I'm answering myself this time. I think I've got things figured out, at least
for RandomPartitioner. The token space goes from 0 to 2^217. There are 2^217
tokens possible. The load a node will receive is proportional to the number of
tokens assigned to it. If you assign 2^217 / 2 tokens to a node, it will be
responsible for half the load in the system. If you assign 2^217 / 3 tokens to a
node it will be responsible for 1/3 the load and so on. 

But you assign only one token in cassandra's configuration file! True, but
that's the first token for that node, in a range of tokens it will accept. The
number of tokens actually assigned to it is the range from the value you wrote
in intiial_token in cassandra.yaml up to the next token.

I find it hard to explain that without an example. So, let's say the token space
is actually from 0 to 100 and we have 4 nodes (let's do this in order to make
things more manageble).
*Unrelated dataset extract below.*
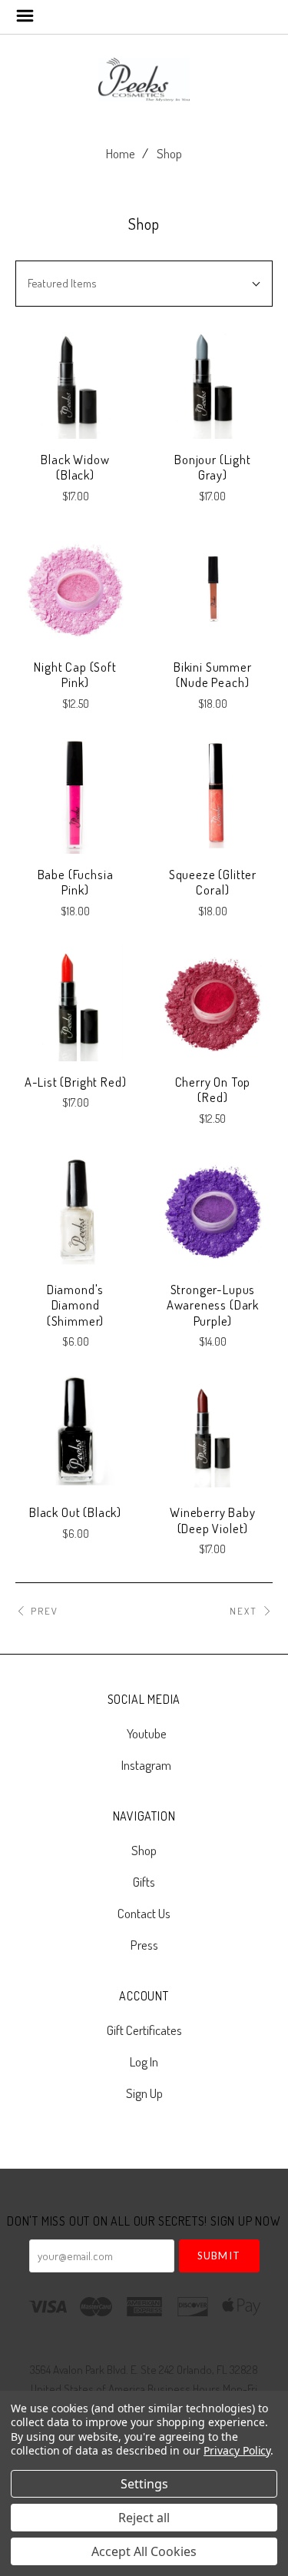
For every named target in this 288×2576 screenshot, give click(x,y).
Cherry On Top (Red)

In our example, we have the following initial_tokens:

node A = 0
node B = 20
node C = 70
node D = 90

Node A would have 0 - 20 tokens assigned to it (20/100 = 20% of the load).  Node
B would have 70 - 20 = 50 tokens assigned to it (50% of the load). Node C would
have 90 - 70 = 20 tokens assigned to it (20% of the load) and, finally, node D
would have 10% of the tokens assigned to it. See how that works? 
 
If you mess up in your configuration. Let's say you set up initial_token like
this:

node A = 10
node B = 20
node C = 70
node D = 90

That way you'd have 10 unhandled tokens. I think cassandra detects it and set
things up in a way no token is missing. But I'm not sure what it does exactly.
I've tested it with two nodes and, when I make such invalid configuration, I get
each node handling 50% of the load.

 
There would be no missing token, node A will take care of token range (90, 100] and [0, 10]. 

I hope I've been clear. Please correct me if I misunderstood something.